Ice cream packaging concept to lure impulsive UK consumers

Related tags Ice cream

A UK firm has come up with an innovative packaging and processing
solution that will allow smaller retailers to create their own
branded ice-cream products at the point of sale (POS), giving them
the opportunity to penetrate the highly-consolidated UK ice cream
market, Tom Armitage reports.

In recent years, the majority of growth across the domestic ice cream sector has centered on premium, super-premium and luxury chocolate products targeted at the adult impulse market - an area traditionally dominated by larger food manufacturers such as Nestlé, Unilever and MasterFoods (Mars).

These impulse products can be found in branded freezer cabinets in stores up and down the country, but the nature of the market (focused on smaller high street outlets rather than major supermarkets) means that smaller players have found it hard to gain a foothold. Brand manufacturers insist that freezers they supply free of charge to smaller retailers remain stocked only with their products, and space constraints generally mean that stores can sell just a limited range of impulse items.

But advances in processing and packaging technology are now giving smaller retailers, and smaller ice cream manufacturers, the opportunity to gain market share in the fast-growing impulse sector.

A Kent-based company called One-Shot​ has created a new ice cream dispensing system which allows small stores to create high quality products at the point of sale without the need for large freezer cabinets or a substantial outlay.
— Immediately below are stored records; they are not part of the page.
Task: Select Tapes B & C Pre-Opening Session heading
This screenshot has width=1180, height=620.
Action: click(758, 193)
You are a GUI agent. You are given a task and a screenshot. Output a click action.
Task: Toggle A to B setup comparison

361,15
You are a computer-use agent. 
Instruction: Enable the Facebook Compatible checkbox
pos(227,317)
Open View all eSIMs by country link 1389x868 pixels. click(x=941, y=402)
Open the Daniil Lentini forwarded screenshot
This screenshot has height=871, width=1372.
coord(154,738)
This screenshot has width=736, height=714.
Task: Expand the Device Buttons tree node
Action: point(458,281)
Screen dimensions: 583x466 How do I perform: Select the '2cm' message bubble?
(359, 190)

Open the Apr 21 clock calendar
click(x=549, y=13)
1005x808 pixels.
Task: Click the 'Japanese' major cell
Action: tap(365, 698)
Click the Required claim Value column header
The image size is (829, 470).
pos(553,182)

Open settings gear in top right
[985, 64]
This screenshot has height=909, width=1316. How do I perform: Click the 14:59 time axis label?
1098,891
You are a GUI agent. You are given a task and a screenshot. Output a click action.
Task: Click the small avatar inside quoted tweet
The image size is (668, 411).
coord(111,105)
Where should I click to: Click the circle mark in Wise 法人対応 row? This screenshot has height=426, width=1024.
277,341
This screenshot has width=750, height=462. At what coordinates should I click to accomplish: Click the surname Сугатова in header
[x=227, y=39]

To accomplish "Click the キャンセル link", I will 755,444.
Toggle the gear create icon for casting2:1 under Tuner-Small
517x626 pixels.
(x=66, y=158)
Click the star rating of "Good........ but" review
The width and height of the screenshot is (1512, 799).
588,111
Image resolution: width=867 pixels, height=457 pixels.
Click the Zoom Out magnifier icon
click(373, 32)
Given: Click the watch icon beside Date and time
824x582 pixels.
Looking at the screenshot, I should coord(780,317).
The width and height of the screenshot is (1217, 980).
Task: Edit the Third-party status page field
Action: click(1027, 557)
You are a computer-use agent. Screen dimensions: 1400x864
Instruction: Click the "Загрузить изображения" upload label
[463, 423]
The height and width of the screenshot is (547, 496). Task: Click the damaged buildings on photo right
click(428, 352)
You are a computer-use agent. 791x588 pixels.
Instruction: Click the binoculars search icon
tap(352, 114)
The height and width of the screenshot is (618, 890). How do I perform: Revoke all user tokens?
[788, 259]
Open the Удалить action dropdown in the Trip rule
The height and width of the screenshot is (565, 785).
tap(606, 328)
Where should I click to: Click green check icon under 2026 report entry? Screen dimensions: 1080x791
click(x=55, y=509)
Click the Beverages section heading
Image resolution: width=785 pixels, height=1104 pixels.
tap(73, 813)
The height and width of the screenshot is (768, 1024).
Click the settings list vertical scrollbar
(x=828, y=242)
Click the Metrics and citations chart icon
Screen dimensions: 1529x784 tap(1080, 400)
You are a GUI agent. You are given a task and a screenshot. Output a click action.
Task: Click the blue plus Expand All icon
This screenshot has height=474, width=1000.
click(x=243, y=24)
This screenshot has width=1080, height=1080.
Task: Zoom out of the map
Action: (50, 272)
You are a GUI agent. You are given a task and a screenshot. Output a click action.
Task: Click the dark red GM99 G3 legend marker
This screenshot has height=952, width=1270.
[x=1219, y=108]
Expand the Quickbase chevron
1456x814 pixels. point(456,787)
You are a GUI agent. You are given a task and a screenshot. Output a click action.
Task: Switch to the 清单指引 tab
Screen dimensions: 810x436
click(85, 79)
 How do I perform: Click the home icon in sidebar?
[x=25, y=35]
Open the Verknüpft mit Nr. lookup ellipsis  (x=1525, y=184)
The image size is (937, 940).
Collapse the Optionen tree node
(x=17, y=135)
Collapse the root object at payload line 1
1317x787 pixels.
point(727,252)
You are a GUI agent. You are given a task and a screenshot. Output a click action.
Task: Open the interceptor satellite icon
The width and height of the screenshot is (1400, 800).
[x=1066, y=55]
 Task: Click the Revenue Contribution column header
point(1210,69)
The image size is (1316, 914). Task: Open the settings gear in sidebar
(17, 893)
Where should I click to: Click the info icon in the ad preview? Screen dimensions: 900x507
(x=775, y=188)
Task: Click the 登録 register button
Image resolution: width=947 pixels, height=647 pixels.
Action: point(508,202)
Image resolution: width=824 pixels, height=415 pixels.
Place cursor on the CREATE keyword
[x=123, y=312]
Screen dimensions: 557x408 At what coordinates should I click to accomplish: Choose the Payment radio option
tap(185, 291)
The system involves a patented single serve container - available in both 160ml and 250ml formats - which comes with a star shaped extrusion nozzle. When the ice cream is required, the tab is removed and the container inserted into a small wall-mounted dispensing unit, which then squeezes the ice cream out of the nozzle.

The dispensing system also allows the incorporation of nuts, fruit, chocolate chips and multiple flavours - all of which were previously difficult to incorporate by using traditional dispensing solutions - thus enabling smaller ice cream producers to offer branded products with a level of sophistication to rival the major impulse brands.

One-Shot claims that its system, in addition to being simple and cost-effective, also takes up a relatively small amount of space, and can be installed by any novelty cabinet distributor, as well as being branded to suit.

Speaking to​ Shane McGill, managing director of One-Shot, said: "Soft ice cream and milkshakes have been produced for decades using equipment at the POS that is expensive to operate and requires complicated cleaning processes."

"Today, the industry is turning to higher quality products with total product integrity by supplying it in smart packaging suitable for dispensing or blending on simple and inexpensive equipment that requires no cleaning process,​ he added.

The company claims that its system has already enjoyed outstanding success in the Japanese market - with in excess of 30,000 One-Shot dispensers currently installed, and with sales growth exceeding 1,000 a month.

One-Shot hopes it will be able to emulate the popularity of its products in the UK market by cashing in on the increasing demand for hand-held products marketed towards the impulse-buy market.

According to a market research report from analysts Mintel​, UK ice-cream sales in 2003 were valued at £1.3 million, seeing a 4.4 per cent increase over the five years from 1999 to 2003.